Zu erledigen >>
A – Gib aus dem Forenbeitrag zur Vererbung den Abschnitt wortgetreu zurück, der mit „frage 1: werden“ beginnt und bis einschließlich „der Klasse B.“ reicht.
B – Wie lautet der Satz „Aber: auf welches Objekt wird dann die getName-Methode der Oberklasse angewandt?“ aus dem Forenbeitrag zur Vererbung auf Englisch?
C – Welche mit einem Buchstaben bezeichneten Klassen kommen im Forenbeitrag zur Vererbung vor?

Ausgewählter Text >>
# frage zu vererbung (super)



## Guest (6. Feb 2008)

hi, ich hab ein paar fragen zur vererbung.

frage 1: werden auch STATISCHE methoden und variablen vererbt?
frage 2: wenn ich eine methode in einer unterklasse überschreibe, und ich möchte nun
aber die ursprüngliche methode der oberklasse benutzen, dann kann ich ja machen:
*super.getName();*
Aber: auf welches Objekt wird dann die getName-Methode der Oberklasse angewandt?

Beispiel: Klasse A hat getName(), Klasse B erbt von A und überschreibt getName()
Klasse C hat nun eine main-methode, und erstellt ein neues Objekt der Klasse B.
Wie kann ich jetzt die getName()-methode der Klasse A aufrufen??

ich dachte erst : *meinObjekt.super.getName(), *aber das geht nicht.

Bereitgestellte Einträge >>
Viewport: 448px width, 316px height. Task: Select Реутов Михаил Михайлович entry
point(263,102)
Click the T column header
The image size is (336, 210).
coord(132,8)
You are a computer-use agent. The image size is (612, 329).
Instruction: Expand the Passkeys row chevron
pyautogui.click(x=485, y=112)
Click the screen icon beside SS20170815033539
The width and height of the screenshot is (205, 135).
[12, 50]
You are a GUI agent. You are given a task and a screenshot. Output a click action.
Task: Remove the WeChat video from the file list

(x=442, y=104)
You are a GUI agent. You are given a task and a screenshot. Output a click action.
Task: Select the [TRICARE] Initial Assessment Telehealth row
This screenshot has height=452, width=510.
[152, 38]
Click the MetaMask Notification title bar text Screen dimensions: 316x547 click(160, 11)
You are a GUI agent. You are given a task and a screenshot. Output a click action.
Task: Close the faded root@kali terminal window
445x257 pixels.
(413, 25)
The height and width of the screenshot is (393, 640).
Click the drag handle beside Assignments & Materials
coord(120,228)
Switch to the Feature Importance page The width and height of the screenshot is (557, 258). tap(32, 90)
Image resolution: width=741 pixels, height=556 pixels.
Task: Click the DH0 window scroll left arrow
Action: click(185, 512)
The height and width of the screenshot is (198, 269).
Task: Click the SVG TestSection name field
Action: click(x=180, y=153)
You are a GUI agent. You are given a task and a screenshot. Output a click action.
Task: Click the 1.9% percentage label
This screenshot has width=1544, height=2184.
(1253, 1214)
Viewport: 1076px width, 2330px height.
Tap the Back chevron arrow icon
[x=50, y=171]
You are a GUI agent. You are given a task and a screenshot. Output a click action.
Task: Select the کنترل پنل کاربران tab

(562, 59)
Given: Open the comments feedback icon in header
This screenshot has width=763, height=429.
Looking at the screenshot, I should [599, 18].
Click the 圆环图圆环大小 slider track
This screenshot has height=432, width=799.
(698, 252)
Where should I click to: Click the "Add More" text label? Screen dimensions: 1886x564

Endergebnisse >>
A –
frage 1: werden auch STATISCHE methoden und variablen vererbt?
frage 2: wenn ich eine methode in einer unterklasse überschreibe, und ich möchte nun
aber die ursprüngliche methode der oberklasse benutzen, dann kann ich ja machen:
*super.getName();*
Aber: auf welches Objekt wird dann die getName-Methode der Oberklasse angewandt?

Beispiel: Klasse A hat getName(), Klasse B erbt von A und überschreibt getName()
Klasse C hat nun eine main-methode, und erstellt ein neues Objekt der Klasse B.

B – But: to which object is the getName method of the superclass then applied?

C – Klasse A, Klasse B, Klasse C